* **Exercise details**: Look through the material below. Copy every line with the string "folder" in it.
::::::
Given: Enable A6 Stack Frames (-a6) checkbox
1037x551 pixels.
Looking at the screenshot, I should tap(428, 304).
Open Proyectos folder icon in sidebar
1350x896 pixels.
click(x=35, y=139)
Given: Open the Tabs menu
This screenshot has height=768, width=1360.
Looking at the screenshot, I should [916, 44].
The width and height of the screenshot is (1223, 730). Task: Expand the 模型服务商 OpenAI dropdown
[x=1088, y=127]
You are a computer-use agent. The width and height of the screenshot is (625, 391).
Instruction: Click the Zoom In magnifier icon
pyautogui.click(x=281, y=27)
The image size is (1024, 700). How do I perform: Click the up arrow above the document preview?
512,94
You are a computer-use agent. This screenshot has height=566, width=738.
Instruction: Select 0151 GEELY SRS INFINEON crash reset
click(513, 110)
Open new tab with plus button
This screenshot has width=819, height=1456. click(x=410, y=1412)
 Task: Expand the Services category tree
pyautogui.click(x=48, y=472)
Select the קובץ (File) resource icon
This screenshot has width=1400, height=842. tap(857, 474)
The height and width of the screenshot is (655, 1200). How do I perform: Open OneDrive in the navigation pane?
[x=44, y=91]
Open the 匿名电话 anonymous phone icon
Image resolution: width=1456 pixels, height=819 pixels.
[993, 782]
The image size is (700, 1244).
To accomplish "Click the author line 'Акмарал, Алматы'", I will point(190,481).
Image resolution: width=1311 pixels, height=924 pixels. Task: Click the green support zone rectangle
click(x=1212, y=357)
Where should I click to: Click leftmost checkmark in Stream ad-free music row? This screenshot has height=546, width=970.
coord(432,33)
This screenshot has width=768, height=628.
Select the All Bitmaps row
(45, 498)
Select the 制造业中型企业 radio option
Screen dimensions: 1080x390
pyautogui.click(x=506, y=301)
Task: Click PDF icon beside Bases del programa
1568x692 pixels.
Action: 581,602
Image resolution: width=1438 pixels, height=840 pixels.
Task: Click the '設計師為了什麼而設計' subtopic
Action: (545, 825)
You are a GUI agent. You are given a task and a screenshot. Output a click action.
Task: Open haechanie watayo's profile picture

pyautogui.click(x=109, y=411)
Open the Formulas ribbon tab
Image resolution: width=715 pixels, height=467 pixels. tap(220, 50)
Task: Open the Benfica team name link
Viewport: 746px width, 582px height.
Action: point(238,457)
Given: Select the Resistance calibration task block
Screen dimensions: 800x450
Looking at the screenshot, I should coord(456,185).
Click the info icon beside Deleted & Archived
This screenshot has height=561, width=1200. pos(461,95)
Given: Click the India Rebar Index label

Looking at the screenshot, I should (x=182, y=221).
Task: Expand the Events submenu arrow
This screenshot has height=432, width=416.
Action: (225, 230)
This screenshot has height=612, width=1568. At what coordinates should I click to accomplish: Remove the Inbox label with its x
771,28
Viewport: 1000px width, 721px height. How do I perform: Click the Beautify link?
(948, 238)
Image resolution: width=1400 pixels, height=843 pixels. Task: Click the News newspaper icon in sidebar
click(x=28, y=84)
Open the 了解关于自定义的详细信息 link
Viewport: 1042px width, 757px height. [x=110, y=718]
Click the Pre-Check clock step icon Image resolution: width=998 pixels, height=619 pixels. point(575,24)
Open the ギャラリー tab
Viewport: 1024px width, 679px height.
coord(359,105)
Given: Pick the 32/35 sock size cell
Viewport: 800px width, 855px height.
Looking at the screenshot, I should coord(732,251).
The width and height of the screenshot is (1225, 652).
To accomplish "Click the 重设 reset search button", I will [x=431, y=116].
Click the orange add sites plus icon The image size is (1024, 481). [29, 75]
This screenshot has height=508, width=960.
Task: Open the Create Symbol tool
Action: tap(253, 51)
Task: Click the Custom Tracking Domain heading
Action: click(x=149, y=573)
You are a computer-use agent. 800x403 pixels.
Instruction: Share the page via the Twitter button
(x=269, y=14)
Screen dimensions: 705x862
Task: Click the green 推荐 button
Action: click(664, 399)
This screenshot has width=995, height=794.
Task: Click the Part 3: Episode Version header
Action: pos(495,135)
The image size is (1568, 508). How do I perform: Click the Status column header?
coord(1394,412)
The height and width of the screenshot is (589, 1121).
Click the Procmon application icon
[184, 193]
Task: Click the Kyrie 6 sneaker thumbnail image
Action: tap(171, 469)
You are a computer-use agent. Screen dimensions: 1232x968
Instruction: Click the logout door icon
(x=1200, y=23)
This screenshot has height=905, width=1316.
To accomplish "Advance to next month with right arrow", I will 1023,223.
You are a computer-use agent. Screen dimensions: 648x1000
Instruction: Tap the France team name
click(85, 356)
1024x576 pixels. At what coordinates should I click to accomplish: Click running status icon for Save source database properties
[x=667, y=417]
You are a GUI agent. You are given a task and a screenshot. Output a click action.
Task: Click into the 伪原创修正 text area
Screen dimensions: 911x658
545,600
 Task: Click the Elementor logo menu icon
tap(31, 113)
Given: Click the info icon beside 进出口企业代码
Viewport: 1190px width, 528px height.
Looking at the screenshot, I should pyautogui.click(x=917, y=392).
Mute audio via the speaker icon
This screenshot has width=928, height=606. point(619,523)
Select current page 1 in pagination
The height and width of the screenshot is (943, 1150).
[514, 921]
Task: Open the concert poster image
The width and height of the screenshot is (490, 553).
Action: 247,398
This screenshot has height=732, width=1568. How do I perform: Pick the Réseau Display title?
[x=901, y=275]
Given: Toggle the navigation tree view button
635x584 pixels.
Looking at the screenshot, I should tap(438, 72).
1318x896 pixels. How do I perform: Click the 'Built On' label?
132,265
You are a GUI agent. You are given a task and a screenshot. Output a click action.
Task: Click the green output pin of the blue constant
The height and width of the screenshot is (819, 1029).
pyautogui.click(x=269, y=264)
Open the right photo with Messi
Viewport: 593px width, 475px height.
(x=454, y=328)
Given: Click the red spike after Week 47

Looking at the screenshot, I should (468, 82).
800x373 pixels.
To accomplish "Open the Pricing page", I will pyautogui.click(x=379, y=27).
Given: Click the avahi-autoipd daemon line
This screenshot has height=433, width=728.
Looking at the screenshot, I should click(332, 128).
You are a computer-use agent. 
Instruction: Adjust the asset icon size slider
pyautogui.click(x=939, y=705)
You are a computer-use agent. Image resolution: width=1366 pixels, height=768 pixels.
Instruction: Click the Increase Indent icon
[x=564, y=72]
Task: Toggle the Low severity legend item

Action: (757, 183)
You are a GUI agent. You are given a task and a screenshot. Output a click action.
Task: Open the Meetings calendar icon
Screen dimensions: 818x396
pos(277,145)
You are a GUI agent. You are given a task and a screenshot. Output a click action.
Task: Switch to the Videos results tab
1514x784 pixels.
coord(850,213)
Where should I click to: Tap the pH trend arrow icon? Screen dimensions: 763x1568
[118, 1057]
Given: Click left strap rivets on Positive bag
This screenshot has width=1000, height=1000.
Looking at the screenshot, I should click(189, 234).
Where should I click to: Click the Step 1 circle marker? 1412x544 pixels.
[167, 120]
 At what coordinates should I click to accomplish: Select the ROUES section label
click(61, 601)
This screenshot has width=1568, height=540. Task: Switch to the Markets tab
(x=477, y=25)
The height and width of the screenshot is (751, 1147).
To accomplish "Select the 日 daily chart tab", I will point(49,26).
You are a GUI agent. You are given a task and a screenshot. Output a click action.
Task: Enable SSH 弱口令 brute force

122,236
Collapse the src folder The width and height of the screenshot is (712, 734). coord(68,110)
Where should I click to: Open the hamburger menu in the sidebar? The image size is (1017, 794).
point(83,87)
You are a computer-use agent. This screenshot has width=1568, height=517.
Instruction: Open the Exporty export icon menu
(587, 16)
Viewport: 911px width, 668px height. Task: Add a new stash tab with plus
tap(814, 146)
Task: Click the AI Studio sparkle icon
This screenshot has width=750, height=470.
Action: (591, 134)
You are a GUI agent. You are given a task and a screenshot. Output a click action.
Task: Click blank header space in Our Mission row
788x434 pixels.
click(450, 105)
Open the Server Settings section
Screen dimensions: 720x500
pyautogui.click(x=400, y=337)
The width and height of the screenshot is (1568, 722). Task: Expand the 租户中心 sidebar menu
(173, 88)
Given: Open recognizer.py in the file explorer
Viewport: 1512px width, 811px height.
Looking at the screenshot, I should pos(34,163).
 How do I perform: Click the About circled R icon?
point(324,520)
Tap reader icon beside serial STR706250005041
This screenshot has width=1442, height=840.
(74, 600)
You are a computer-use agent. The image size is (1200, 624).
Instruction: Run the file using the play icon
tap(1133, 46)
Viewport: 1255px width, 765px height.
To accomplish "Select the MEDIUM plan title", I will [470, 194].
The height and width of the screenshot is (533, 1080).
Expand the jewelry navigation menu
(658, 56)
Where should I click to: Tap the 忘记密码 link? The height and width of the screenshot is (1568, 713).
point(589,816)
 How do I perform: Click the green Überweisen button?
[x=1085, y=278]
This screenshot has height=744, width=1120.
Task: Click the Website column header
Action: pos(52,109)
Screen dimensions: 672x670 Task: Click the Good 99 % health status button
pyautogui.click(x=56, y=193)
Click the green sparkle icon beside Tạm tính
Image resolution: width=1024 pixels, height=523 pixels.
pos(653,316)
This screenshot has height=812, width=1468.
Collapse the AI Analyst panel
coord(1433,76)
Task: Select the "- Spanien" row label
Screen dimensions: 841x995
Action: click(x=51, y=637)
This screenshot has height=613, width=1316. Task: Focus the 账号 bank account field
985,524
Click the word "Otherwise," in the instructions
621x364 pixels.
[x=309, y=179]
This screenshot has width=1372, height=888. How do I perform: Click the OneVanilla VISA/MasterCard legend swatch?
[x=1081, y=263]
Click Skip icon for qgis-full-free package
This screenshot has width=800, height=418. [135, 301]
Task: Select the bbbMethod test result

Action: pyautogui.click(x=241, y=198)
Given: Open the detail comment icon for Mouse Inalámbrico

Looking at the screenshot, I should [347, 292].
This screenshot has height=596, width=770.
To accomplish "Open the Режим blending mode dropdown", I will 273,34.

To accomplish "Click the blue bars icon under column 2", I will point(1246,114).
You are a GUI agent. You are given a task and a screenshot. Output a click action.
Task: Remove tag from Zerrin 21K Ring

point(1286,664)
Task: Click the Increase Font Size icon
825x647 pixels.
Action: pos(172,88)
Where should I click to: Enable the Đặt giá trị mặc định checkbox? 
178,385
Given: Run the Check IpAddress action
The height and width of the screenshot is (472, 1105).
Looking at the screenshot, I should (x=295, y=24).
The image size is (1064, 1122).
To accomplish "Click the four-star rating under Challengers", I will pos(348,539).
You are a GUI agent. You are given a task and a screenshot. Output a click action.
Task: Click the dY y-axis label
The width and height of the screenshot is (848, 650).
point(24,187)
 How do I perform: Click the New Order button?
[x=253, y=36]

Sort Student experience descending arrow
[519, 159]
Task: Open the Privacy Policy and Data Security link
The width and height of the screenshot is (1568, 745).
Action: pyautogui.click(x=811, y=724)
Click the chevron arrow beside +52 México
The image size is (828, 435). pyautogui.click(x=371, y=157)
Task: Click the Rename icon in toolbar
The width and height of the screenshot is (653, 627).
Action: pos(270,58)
::::::
* **Task answer**:
Open Proyectos folder icon in sidebar
Collapse the src folder The width and height of the screenshot is (712, 734). coord(68,110)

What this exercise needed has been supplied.